Desmedt, the Jones Day lawyer, did not respond to requests for comment. Huawei did not answer POLITICO’s questions about the event. EU Reporter’s Stevens said that he was unaware of Jones Days’ connections to Huawei. “He was recommended to us as an expert in the field,” Stevens said.

Promoting pro-Huawei articles

EU Reporter may have been coy about its relationship with Huawei. But the Chinese company was eager to promote the website’s coverage.

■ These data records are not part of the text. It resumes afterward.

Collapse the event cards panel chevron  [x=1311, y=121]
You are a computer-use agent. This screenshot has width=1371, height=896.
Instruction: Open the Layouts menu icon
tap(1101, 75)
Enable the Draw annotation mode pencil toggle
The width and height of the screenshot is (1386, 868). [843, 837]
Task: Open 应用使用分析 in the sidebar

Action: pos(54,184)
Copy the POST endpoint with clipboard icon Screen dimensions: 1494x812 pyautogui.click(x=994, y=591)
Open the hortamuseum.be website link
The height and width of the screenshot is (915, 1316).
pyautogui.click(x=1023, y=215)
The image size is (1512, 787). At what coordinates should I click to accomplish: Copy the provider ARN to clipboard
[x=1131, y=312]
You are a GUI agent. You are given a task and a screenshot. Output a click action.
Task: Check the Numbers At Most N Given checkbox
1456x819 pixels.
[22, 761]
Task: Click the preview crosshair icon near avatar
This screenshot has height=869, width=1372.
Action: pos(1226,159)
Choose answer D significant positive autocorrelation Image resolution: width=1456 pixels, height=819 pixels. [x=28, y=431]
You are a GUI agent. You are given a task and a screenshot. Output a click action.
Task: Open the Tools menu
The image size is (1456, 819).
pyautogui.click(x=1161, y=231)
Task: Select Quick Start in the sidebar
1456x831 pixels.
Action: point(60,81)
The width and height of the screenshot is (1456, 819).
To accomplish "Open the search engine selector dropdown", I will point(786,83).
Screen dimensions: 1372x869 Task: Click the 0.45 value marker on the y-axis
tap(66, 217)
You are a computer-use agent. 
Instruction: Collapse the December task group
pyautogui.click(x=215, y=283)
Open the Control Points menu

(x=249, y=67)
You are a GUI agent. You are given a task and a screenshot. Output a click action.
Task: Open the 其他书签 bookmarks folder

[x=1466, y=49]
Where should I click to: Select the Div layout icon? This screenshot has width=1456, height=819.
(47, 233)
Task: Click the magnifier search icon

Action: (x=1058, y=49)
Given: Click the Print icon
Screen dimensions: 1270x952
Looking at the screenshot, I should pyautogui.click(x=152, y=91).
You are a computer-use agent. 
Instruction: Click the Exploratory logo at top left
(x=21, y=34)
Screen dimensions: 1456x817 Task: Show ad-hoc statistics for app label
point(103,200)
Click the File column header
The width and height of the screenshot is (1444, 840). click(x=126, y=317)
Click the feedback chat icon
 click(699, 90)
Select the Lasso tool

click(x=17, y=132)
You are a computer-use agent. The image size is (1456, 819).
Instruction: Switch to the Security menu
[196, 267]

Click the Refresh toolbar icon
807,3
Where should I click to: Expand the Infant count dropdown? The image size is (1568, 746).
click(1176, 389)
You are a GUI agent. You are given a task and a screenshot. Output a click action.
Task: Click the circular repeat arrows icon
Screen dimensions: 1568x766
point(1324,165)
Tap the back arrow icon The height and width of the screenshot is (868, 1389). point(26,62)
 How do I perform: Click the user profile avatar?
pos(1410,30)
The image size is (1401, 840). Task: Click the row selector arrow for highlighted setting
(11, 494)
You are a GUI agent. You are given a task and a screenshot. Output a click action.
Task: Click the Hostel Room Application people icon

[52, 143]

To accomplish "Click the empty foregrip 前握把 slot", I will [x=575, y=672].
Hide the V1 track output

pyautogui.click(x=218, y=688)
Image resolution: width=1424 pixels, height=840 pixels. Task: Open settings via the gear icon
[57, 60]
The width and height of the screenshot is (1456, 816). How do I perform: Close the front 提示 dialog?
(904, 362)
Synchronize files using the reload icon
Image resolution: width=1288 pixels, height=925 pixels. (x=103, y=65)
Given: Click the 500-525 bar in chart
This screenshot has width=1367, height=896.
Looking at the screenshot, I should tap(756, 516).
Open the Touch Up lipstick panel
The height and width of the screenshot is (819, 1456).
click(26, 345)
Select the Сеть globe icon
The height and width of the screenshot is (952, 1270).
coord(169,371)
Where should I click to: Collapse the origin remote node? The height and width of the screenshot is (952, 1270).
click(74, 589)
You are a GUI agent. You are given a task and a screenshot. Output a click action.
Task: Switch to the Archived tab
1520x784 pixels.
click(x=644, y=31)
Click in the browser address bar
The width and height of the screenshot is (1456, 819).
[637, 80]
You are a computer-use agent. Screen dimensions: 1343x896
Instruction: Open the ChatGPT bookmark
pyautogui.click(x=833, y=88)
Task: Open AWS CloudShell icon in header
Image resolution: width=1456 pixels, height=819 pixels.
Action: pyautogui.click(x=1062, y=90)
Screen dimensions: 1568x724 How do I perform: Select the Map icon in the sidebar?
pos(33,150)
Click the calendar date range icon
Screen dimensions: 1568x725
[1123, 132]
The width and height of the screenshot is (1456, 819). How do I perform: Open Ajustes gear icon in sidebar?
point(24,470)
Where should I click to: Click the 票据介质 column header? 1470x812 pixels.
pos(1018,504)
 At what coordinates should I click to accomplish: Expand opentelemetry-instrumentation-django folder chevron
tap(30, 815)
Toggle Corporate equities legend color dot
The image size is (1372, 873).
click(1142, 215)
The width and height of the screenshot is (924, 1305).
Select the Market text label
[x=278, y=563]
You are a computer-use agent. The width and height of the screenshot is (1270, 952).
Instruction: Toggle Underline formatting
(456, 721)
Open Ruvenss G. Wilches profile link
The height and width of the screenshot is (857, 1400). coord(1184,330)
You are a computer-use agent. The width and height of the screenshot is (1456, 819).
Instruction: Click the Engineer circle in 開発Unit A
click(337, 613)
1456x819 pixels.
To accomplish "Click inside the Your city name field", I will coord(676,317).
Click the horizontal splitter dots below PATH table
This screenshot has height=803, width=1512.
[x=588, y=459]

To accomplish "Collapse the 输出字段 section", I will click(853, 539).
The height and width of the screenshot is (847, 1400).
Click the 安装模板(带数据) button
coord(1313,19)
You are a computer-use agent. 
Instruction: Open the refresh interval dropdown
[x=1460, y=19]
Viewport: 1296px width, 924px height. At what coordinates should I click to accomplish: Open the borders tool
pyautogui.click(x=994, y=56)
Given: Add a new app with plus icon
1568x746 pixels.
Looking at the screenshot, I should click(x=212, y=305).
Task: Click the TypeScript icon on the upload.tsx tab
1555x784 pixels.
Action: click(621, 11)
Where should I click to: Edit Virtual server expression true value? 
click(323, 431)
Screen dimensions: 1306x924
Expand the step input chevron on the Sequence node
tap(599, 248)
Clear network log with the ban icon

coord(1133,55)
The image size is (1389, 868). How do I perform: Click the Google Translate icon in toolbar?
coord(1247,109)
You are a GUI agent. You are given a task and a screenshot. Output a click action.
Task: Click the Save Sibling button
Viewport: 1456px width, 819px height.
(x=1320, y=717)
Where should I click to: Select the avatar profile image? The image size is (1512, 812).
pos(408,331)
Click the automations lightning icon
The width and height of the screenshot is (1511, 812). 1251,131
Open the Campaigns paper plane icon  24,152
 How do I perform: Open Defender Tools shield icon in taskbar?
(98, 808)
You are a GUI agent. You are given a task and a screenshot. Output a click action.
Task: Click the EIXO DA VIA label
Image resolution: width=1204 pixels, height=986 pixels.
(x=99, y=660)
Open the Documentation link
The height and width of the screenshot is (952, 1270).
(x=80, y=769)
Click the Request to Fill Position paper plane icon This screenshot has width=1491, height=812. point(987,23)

Just days before the end of the Belgian public consultation in late December, a cluster of 14 fake Twitter accounts portraying themselves as locals began sharing the outlet’s pro-Huawei content and online event widely on the social media platform. According to an analysis by Graphika, a cybersecurity firm that specializes in online influence campaigns, the accounts used false profile images created using artificial intelligence tools and amplified the content produced by EU Reporter and its affiliated sites.

Official Huawei social media accounts, including the company’s main handle for its European operations and several high-profile regional executives, jumped at the chance to share the articles. In total, the social media content was reposted hundreds of times just as Belgian policymakers were deciding Huawei’s fate.

Graphika could not determine who was behind the online campaign, which coincided with Huawei’s commercial relationship with EU Reporter. But Twitter users connected to the Chinese telecom giant, including the company’s head of public affairs and its president of strategy marketing, were by far the largest amplifiers of the pro-Huawei content, which had direct ties to EU Reporter’s influence campaign on behalf of the Chinese telecom giant.

“It is clear that these fake accounts’ most important amplification came from Twitter accounts that belong to senior Huawei executives in Western Europe, including three accounts that are verified,” the Graphika researchers concluded.

Stevens said his site had no involvement in this operation and when they learned EU Reporter’s content was being promoted in this way, he severed ties with Huawei. The company did not respond to questions about whether it was involved in the social media campaign.

“Huawei has a clear social media policy,” said the company’s spokesman. “We continually update and review our internal processes to ensure that our values of openness, honesty and transparency are always followed.”

It wasn’t the last time Huawei would use the site’s content for help with national governments.

In filings to the U.S. government as part of required disclosers when registering as a foreign lobbyists, consultancies working on behalf of Huawei submitted EU Reporter content for some of their bona fides, according to POLITICO’s review of U.S. Department of Justice data.

One article, dated June 3, 2020 and reshared by Huawei’s American Twitter handle, highlighted how the company’s artificial intelligence tools could help EU farmers. The byline read: “EU Reporter Correspondent,” and solely quoted Abraham Liu, Huawei’s top EU lobbyist. Unlike news coverage from other news outlets, it provided direct links to the company’s homepage and Twitter account.

The filings made no mention of commercial ties between Huawei and EU Reporter.